■ **TASK BRIEF**:
Find the line containing "441x980 pixels." in the data below, then output that line and each one after it exactly, with nothing else.

[Stored items]

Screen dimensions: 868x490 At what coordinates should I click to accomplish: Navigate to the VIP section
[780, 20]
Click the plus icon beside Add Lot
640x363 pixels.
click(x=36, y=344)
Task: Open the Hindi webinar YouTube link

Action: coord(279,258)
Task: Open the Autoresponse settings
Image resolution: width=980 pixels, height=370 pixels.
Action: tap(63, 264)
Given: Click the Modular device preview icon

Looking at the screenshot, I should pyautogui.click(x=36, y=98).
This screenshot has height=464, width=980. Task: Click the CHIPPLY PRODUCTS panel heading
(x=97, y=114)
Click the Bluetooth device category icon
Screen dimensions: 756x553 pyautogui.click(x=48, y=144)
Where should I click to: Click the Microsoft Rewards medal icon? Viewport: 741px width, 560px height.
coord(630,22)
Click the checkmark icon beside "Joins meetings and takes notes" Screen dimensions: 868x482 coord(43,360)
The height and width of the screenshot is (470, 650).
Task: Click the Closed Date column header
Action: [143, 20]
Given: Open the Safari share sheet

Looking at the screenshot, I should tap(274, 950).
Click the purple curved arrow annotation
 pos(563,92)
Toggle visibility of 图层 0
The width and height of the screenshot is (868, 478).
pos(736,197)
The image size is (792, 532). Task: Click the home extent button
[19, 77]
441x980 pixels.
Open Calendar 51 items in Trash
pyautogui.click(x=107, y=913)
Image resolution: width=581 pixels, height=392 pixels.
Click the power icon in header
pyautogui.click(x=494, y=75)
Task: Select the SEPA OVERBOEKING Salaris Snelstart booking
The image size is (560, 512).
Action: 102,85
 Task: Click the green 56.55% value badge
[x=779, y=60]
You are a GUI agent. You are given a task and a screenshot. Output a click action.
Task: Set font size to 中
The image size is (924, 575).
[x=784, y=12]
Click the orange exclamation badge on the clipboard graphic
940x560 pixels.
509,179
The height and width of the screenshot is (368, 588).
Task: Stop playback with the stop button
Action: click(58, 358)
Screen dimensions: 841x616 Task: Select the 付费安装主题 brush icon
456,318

■ **WRITTEN SOLUTION**:
441x980 pixels.
Open Calendar 51 items in Trash
pyautogui.click(x=107, y=913)
Image resolution: width=581 pixels, height=392 pixels.
Click the power icon in header
pyautogui.click(x=494, y=75)
Task: Select the SEPA OVERBOEKING Salaris Snelstart booking
The image size is (560, 512).
Action: 102,85
 Task: Click the green 56.55% value badge
[x=779, y=60]
You are a GUI agent. You are given a task and a screenshot. Output a click action.
Task: Set font size to 中
The image size is (924, 575).
[x=784, y=12]
Click the orange exclamation badge on the clipboard graphic
940x560 pixels.
509,179
The height and width of the screenshot is (368, 588).
Task: Stop playback with the stop button
Action: click(58, 358)
Screen dimensions: 841x616 Task: Select the 付费安装主题 brush icon
456,318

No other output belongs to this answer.